Metabolic flexibility is the ability of an organism to adapt its energy source based on nutrient availability and energy requirements. In humans, this ability has been linked to cardio-metabolic health and healthy aging. Genome-scale metabolic models have been employed to simulate metabolic flexibility by computing the Respiratory Quotient (RQ), which is defined as the ratio of carbon dioxide produced to oxygen consumed, and varies between values of 0.7 for pure fat metabolism and 1.0 for pure carbohydrate metabolism. While the nutritional determinants of metabolic flexibility are known, the role of low energy expenditure and sedentary behavior in the development of metabolic inflexibility is less studied. In this study, we present a new description of metabolic flexibility in genome-scale metabolic models which accounts for energy expenditure, and we study the interactions between physical activity and nutrition in a set of patient-derived models of skeletal muscle metabolism in older adults. The simulations show that fuel choice is sensitive to ATP consumption rate in all models tested. The ability to adapt fuel utilization to energy demands is an intrinsic property of the metabolic network.

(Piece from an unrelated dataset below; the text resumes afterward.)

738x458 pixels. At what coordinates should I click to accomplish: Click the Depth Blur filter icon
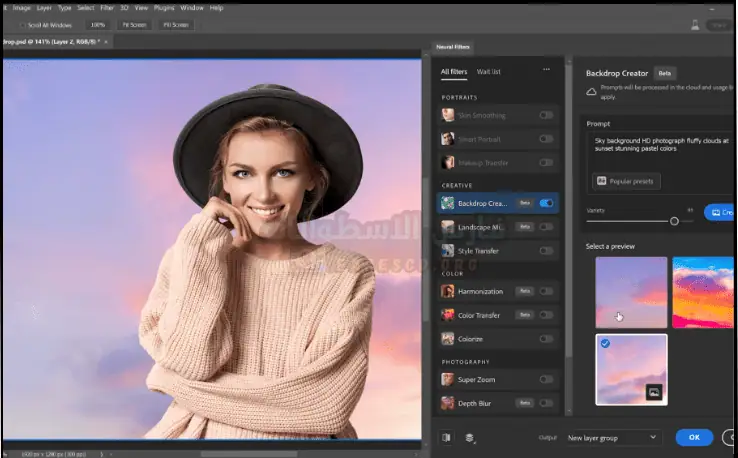point(448,403)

Keywords: energy expenditure; metabolic flexibility; respiratory quotient.

Figure 1

Simplified representation of two different descriptions of the fast to fed transition in a constraint-based metabolic model. (A) Architecture of the simulation presented in [11]: change in nutrient availability during the fast to fed transition is modeled by modulating the flux through glucose and palmitate transporters, the reactions transporting substrates between the external and the cytoplasm compartments (black arrows). Production of ATP, creatinine phosphate (CrP), glycogen and triglycerides (TG) was used as objective reaction (red arrow). The availability of glucose and palmitate in the external compartment is assumed to be infinite. (B) Architecture of the simulation presented in this study. The fast to fed transition is modeled by modulating the amount of nutrients available in the external compartment through exchange reactions (black arrows). ATP phosphodiester bond hydrolysis (ATPH) is used as objective function (red arrow). The models are free to choose the optimal mix of substrates to optimize the flux through the objective function. RQ is defined as the ratio between CO$${}_2$$ efflux and O$${}_2$$ influx (blue arrows) in both implementations. Blank arrows represent reactions that were left unbounded.

Figure 2

Simulations of fast to fed transition highlight heterogeneity of model predictions. Validation of our of the fast-to fed transition. (A) RQ values predicted by three human constraint-based models (Recon2.2, Recon3D and MitoCore) during the fast to fed transition with the objective function ATPH left unconstrained (upper bound ATPH = 1000 mM/gDw/h). X axis: upper bound values for palmitate and glucose exchange reactions during the fast to fed transition (in mM/gDw/h). (B) ATP yields for glucose and palmitate across the three models.

Figure 3

RQ is sensitive to changes in ATP hydrolysis rate. RQ values during the fast to fed transition simulated for different rates of ATP hydrolysis in Recon2.2 (A), Recon3D (B) and MitoCore (C). The upper bound of the objective reaction (ATPH) was progressively decreased from 200 mM/gDw/h (blue line) to 35 mM/gDw/h (red line). In all models, as ATP hydrolysis rate decreases, RQ values approaches a constant value (RQ = 1.0) faster during the fast to fed transition.

Figure 4

RQ changes are independent on intake fluxes. Predicted RQ for varying levels of ATPH upper bound. Intake bounds for palmitate and glucose were kept constant. Glucose uptake upper bound: 4.5 mmol/gDw/h. Palmitate uptake upper bound: 0.38 mmol/gDw/h.

Figure 5

Simulations in low energy expenditure conditions show heterogeneity of individualized models’ predictions. RQ values predicted by a set of 24 patient-derived models of skeletal muscle metabolism. (A) High energy expenditure conditions (ATPH bound = 1000 mM/gDw/h). All models predict the same RQ values during the fast to fed transition and have overlapping RQ profiles. (B) Comparison of trained vs. untrained subgroups. Low energy expenditure condition (ATPH upper bound = 35 mM/gDw/h). In this condition, untrained models predicted lower RQ values on average and low variability between the fast and fed conditions than trained models. These two phenotypes are associated with metabolic inflexibility.

Figure 6

Increased utilization of oxidative phosphorylation (OXPHOS) in trained models in response to low energy demands. Percentage of total cellular ATP produced was measured as flux through the adenine nucleotide translocator (ANT) reaction (reaction ID: ATPtm). Twenty-one models were included in the analysis (N trained = 12, N untrained = 9). (A) High energy expenditure. (B) Low energy expenditure. In low EE conditions, trained models produce a higher percentage of total ATP from OXPHOS than untrained ones. Untrained models show a larger variance in the percentage of total ATP obtained from OXPHOS than untrained models.